20.2.18

Hillbilly Elegy

I borrowed JD Vance's best-selling Hillbilly Elegy from a friend (thanks, Juzzy!) after seeing numerous recommendations online, and indeed the cover of the edition I read is thick with gushing praise, including the claim that it 'explains Brexit and the rise of Trump.'

That's a big call for a fairly little book, and one I don't think is entirely justified. It's also, as far as I can tell, not the intention of the writer.

JD Vance is a young writer, only about thirty, but he tells his story with clarity, insight and keen  awareness of the connections between the personal and the political. He grew up in Ohio, but from 'hillbilly' stock: fiercely loyal, resentful, a law unto themselves. JD's childhood was marred by domestic violence, parental substance abuse and instability. He was saved by the unstinting love and hard work demanded by his grandparents, which saw him eventually graduate in Law from Yale. This is a postcard from the heart of Trump's America, though as Vance is a conservative at heart, he ultimately lays blame for America's malaise on a lack of personal discipline and responsibility rather than systemic political failures.

Some parts of Vance's story were utterly foreign to my own life -- screaming parental fights, wild spending on showy consumer goods, using a pay-day lender to survive till the next pay cheque. But other parts resonated with my own experience. Vance ends up at Yale and realises he has entered another world, one where he doesn't understand the rules of the game.

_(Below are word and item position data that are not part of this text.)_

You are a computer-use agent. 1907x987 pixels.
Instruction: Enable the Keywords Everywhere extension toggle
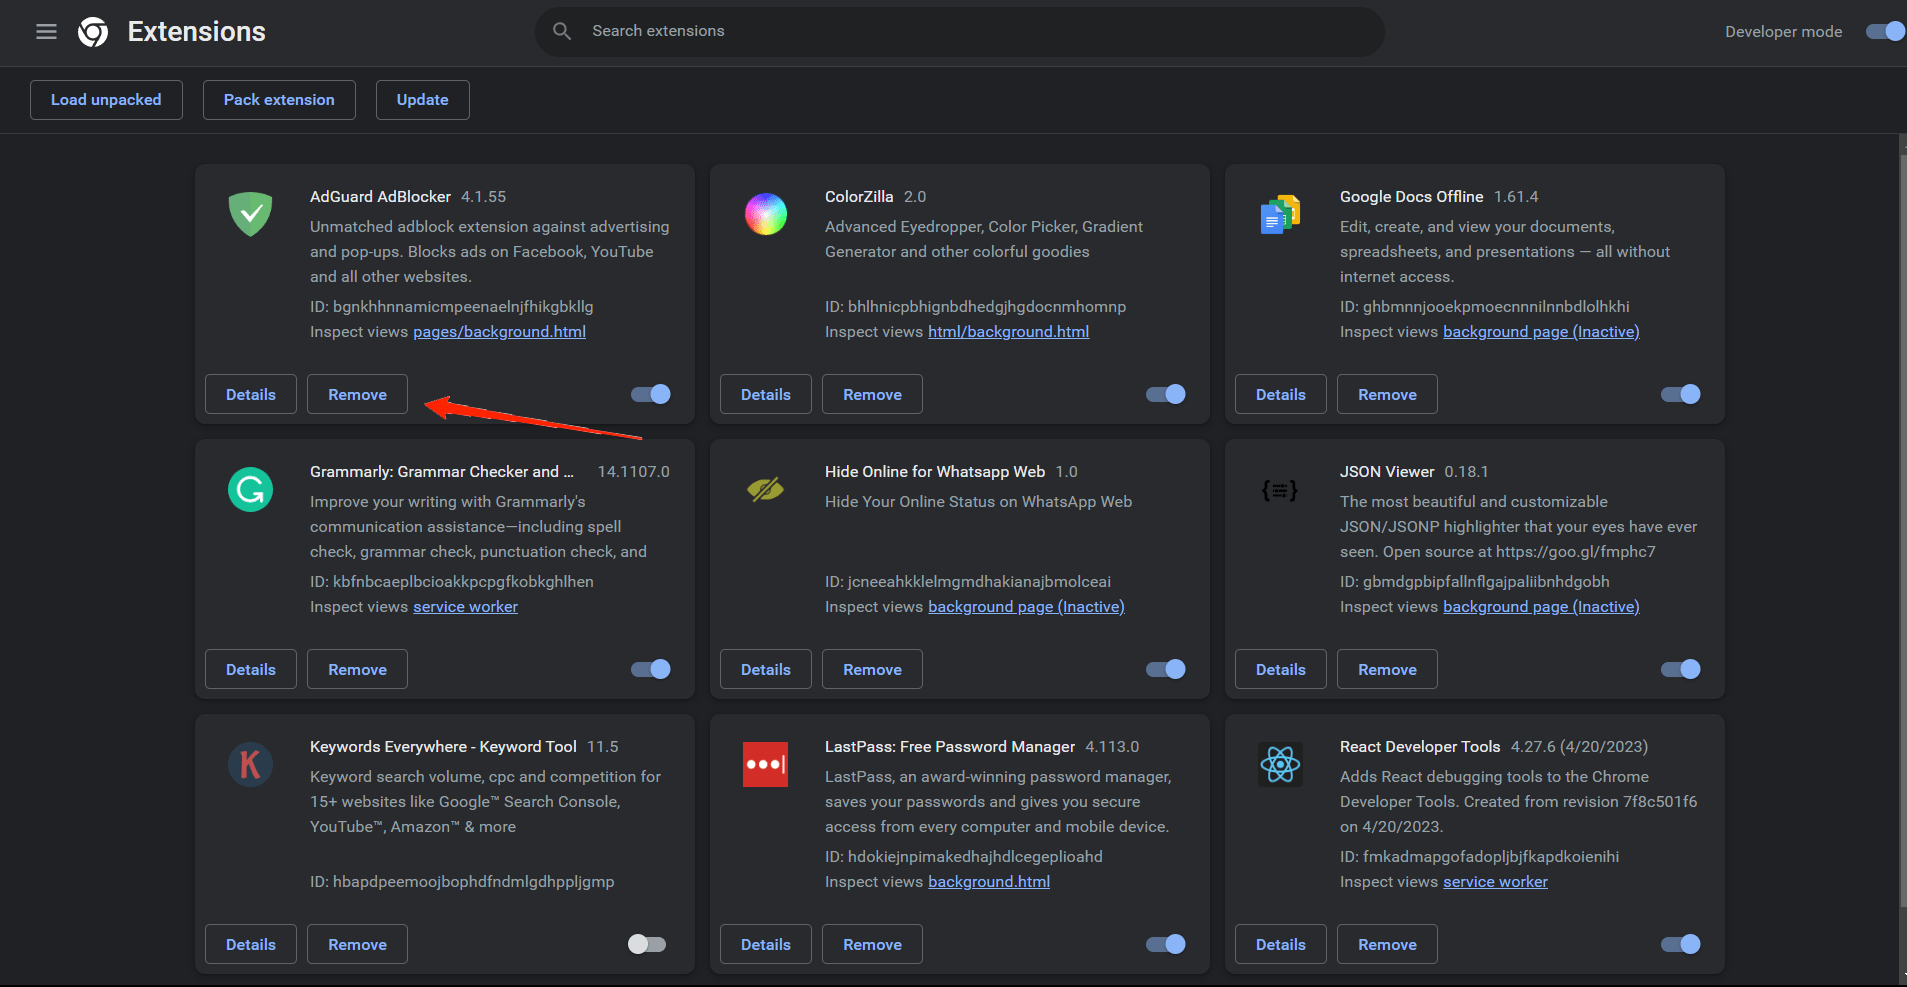(x=646, y=943)
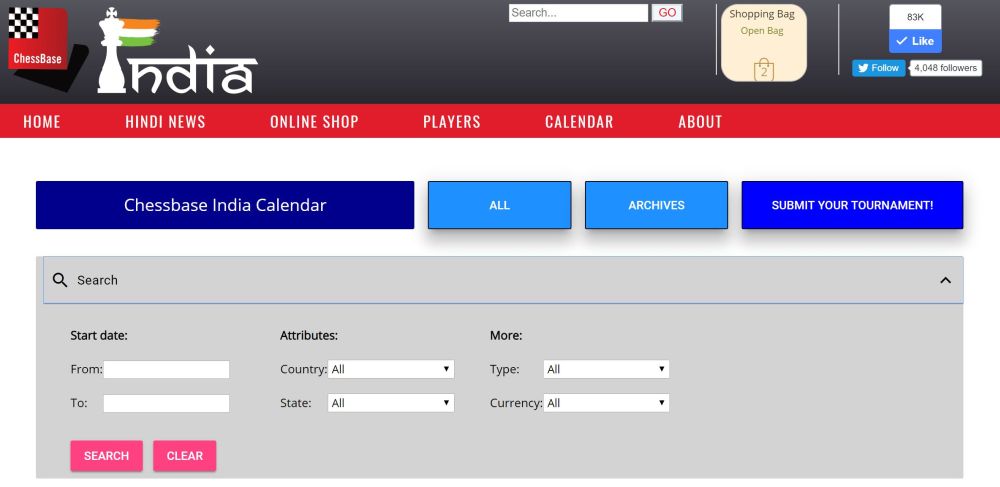The width and height of the screenshot is (1000, 487).
Task: Navigate to the Players page
Action: (452, 122)
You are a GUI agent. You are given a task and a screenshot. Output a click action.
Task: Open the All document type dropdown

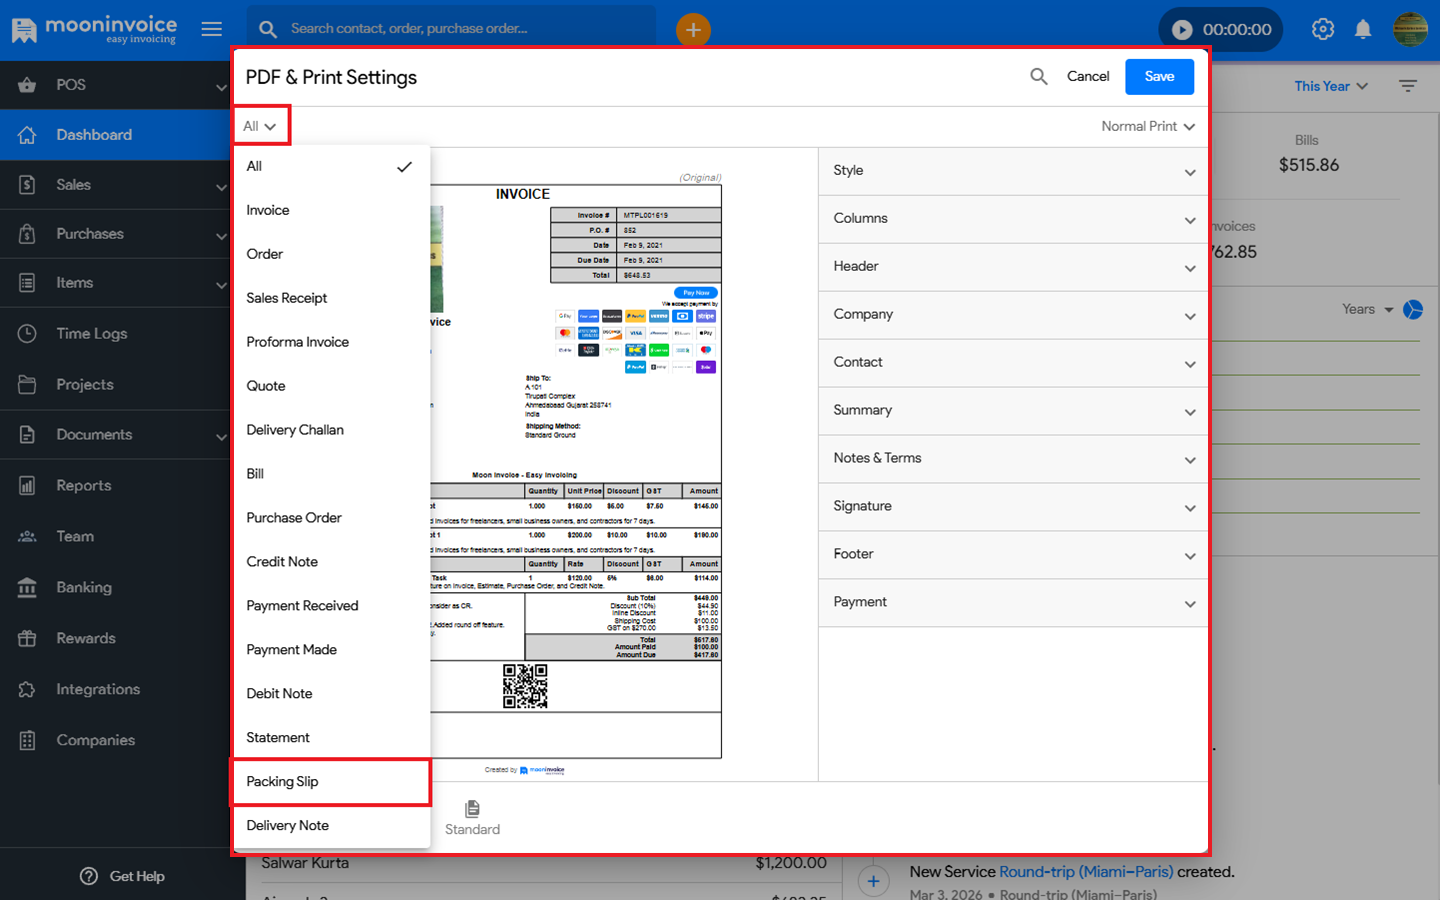pos(260,126)
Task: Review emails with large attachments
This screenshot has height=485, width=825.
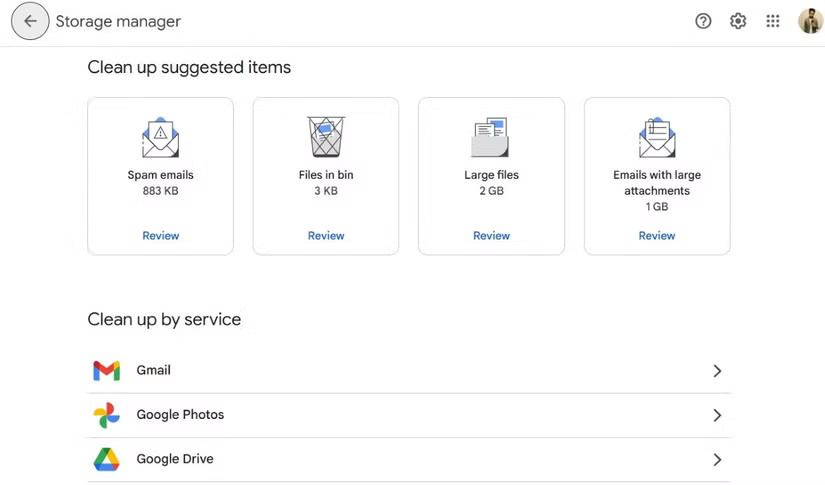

He was one step ahead of me when I landed at Melbourne University Law School -- I didn't even realise there was a game. Networking, making contacts, befriending lecturers who might give you a recommendation -- I just didn't know that this was part of what university was supposed to give you. But to play the game, you have to understand that the game exists. I was totally clueless. But like Vance, I was the first member of my family to attend university; there was no one to tell me how things worked. It's not enough just to gain access to the institutions of power (interestingly, I'm also now reading about Elena's experience of the same situation in Elena Ferrante's Those Who Leave and Those Who Stay). You also need to navigate the unseen rituals, dress properly, speak properly to the right people, ingratiate yourself, submit articles to the journals that count. And nobody explains that stuff: you're supposed to just know. These are the unseen barriers that shut off opportunities to the poor, even if they scrape into the bastions of the elite.